L’indice des prix à la consommation (IPC) en Chine a augmenté de 1 % sur un an en juin, sous le consensus de 1,1 %. Ce résultat indique une dynamique inflationniste plus modérée que ce que les marchés avaient anticipé pour le mois.
L’écart par rapport aux attentes pourrait renforcer l’idée que la demande intérieure demeure contenue, même si l’indicateur global reste en territoire positif. Le portrait deviendra plus clair avec les prochaines publications et tout détail complémentaire permettant d’identifier les facteurs qui expliquent les variations de prix.
Perspectives de politique monétaire et implications pour la devise
Le chiffre d’inflation inférieur aux attentes en Chine, à 1,0 % pour juin, confirme selon nous la faiblesse de la demande intérieure. Ces données donnent à la Banque populaire de Chine (PBoC) une marge de manœuvre importante pour procéder à un assouplissement monétaire additionnel. Nous prévoyons que cela exercera une pression à la baisse sur le yuan chinois au cours des prochaines semaines.
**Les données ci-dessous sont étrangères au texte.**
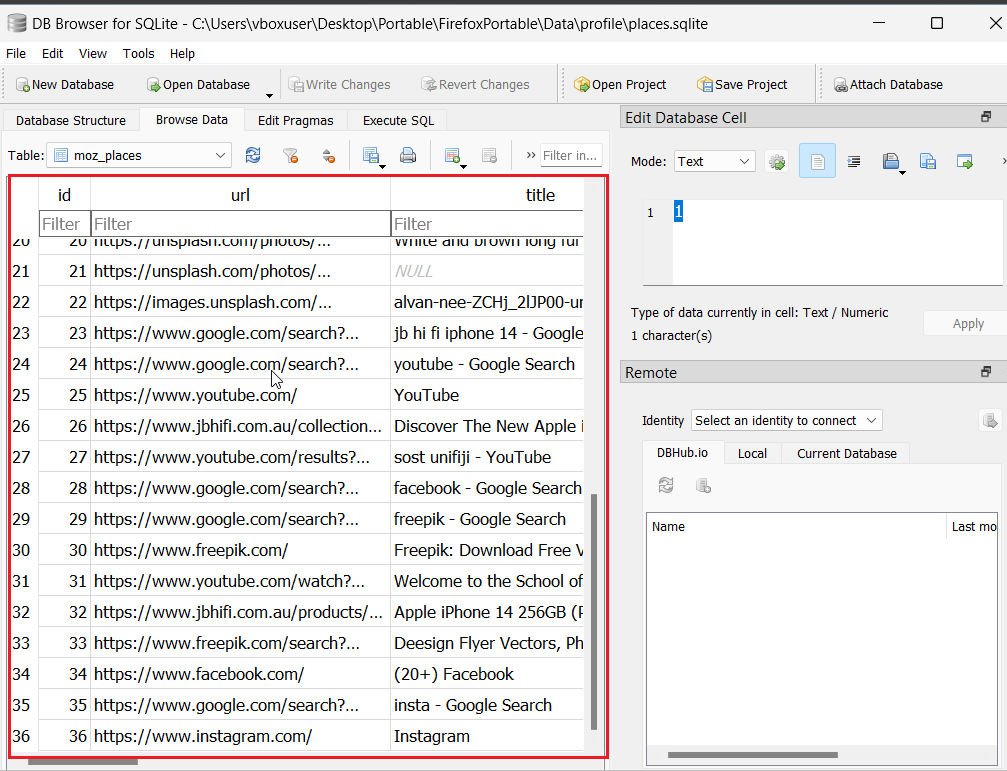The width and height of the screenshot is (1007, 771).
Task: Click Attach Database in the toolbar
Action: (888, 85)
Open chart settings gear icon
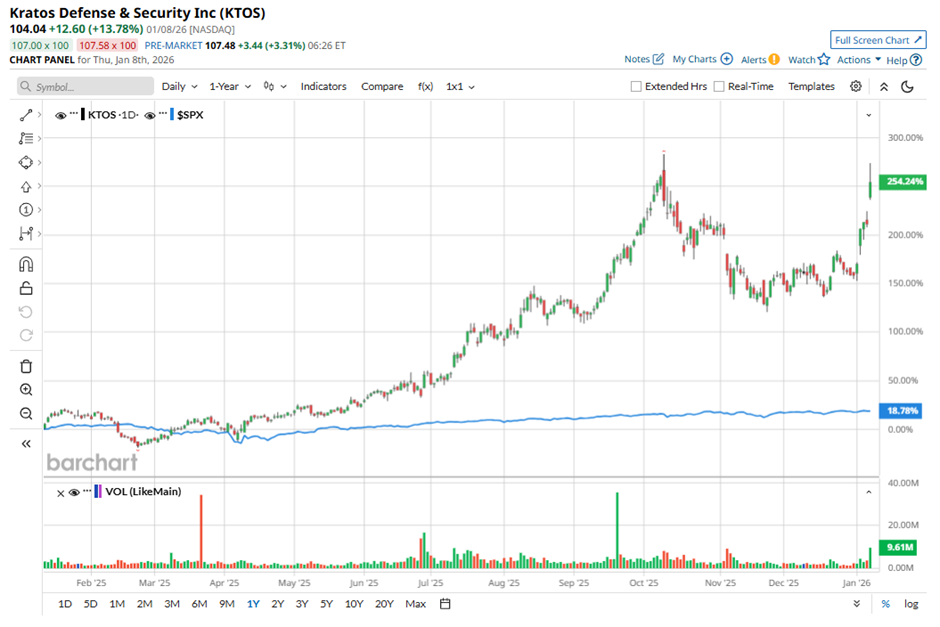 point(856,87)
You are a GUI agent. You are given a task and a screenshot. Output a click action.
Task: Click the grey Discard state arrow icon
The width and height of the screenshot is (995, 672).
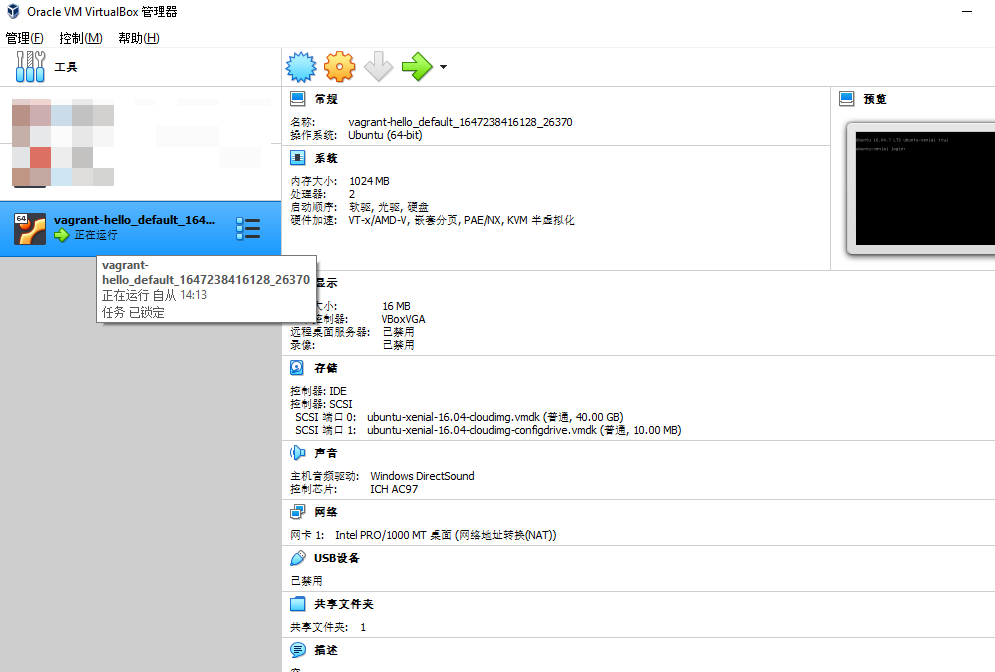coord(378,67)
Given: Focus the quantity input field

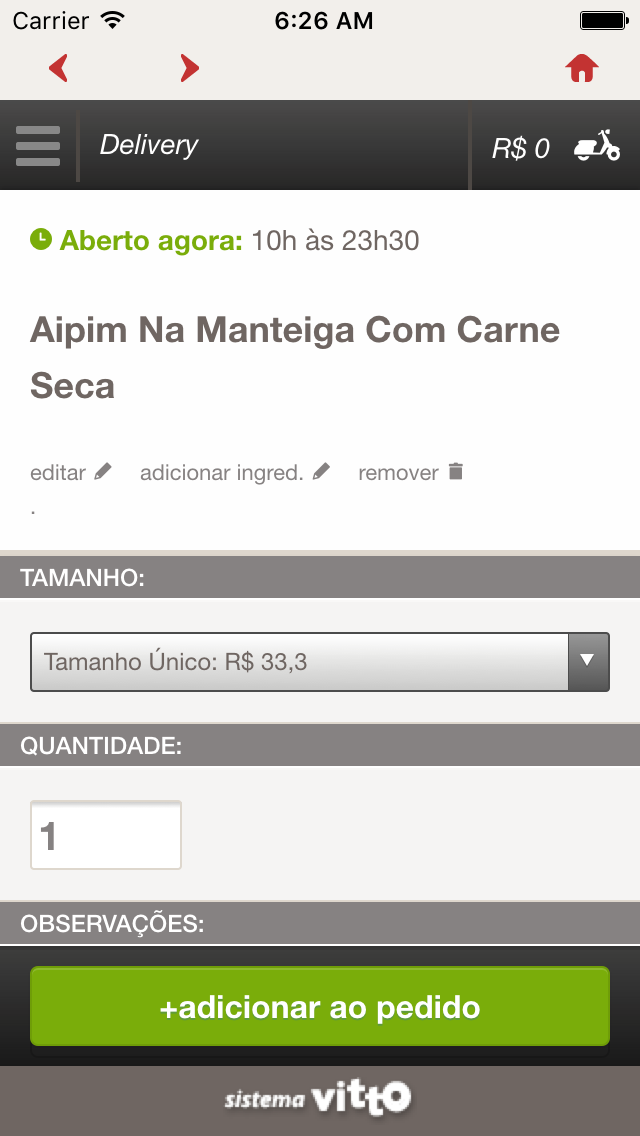Looking at the screenshot, I should [106, 836].
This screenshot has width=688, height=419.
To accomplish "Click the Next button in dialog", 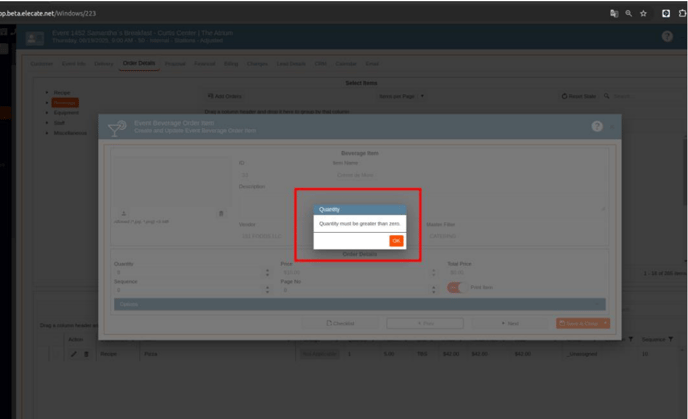I will click(x=508, y=323).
Dans ce contexte, nous voyons une occasion sur les marchés des changes. La divergence de politique entre une PBoC potentiellement plus accommodante et une Réserve fédérale qui demeure prudente rend attrayant l’achat d’options d’achat (calls) sur la paire USD/CNH. Nous visons un mouvement vers le niveau de 7,35 d’ici la fin du troisième trimestre.
Ces données d’inflation ne constituent pas un signal isolé, puisqu’elles s’inscrivent dans la foulée du récent PMI manufacturier Caixin, qui a reculé à 49,8, retombant en zone de contraction. Historiquement, une combinaison de faiblesse de l’inflation et de données manufacturières a précédé une baisse de taux de la PBoC dans un horizon de 4 à 6 semaines, un schéma similaire à celui observé à la fin de 2024. Nous surveillerons donc de près toute annonce concernant le taux préférentiel de prêt (LPR).
Marchés des matières premières et stratégies de volatilité sur actions
Le ralentissement de l’économie chinoise a aussi des implications directes pour les matières premières industrielles. Comme la Chine représente plus de 50 % de la consommation mondiale de cuivre, ces données de consommation faibles laissent entrevoir une demande qui restera molle. Nous nous positionnons en conséquence en achetant des options de vente (puts) sur des contrats à terme sur le cuivre à échéance septembre.
Pour des indices boursiers comme le Hang Seng et le China A50, la situation crée de l’incertitude, et donc de la volatilité. Bien que la perspective de mesures de relance gouvernementales puisse soutenir les marchés à court terme, la faiblesse sous-jacente de l’économie devrait limiter l’ampleur de tout rebond. Ce contexte se prête bien aux stratégies axées sur la volatilité, comme l’achat de straddles afin de profiter d’un mouvement marqué des prix dans un sens ou dans l’autre.